Ricky
Well-Known Member
The central bank is directly responsible for the creation of the credit and housing bubble. They kept rates too low for too long, enabling the cheap credit to prop up consumption despite falling wages and make mortgages cheaper than they should be. The government also played a role with their regulations, but it was cheap credit that fuelled housing demand and speculation.
Wait. First off, interest rates were never as low as they are now (Dec 2008-present).
But... are you SERIOUSLY blaming the foreclosures on the Fed's borrowing rate and not to speculation in the private sector (including CDO's)?
The Fed doesn't even lend the money to the people; the banks do.
Ignoring the fact that rates have been way lower since then, I don't see how you can blame this on The Fed.
Grading a sub prime mortgage backed CDO as a AAA prime mortgage investment is fraud.

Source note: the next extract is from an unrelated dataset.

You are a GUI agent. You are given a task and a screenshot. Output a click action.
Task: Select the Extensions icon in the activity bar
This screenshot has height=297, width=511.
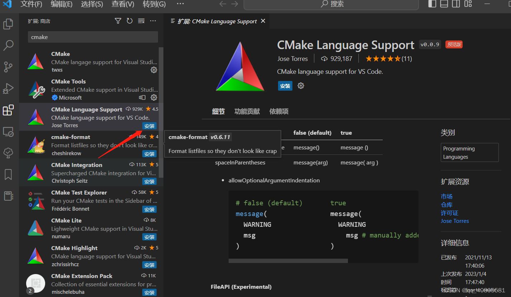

Being wrong isn't the same as committing fraud. Yeah, they were sub-prime mortgages but the investments were seen as safe largely because of the rising values of their collateral, because of the rapid increases in house prices. Looking into it, rating agencies actually LOWERED ratings from Q3 2007 to Q2 2008. I don't think that is a signal they were blatantly defrauding the People. Since S&P has a lawsuit against them now, I guess that's the best way we will tell.
That said, I'm not denying it is possible -- there was certainly motive there.
Our governments are essentially insolvent. The main thing funding UK/US government deficit spending is debt monetisation, our own central banks simply creating the money and "lending" it to our governments. Markets aside, if central banks stopped creating money tomorrow, our governments would be unable to fund their obligations. They would be unable to repay their debts, and would default.
Our deficit as percent to GDP has been way higher in the past.
Maybe I don't understand what you are saying... Do you mean if The Fed were to stop QE there would be a solvency crisis?
Or are you saying the fact that we can control our currency unlike some other countries (such as Spain) prevents this from happening.
I would agree with the latter, but if you're saying a lack of QE would cause a solvency crisis (at least in the US) I don't think I could buy it.
Admittedly, I don't know much about the UK specifically when it comes to this stuff.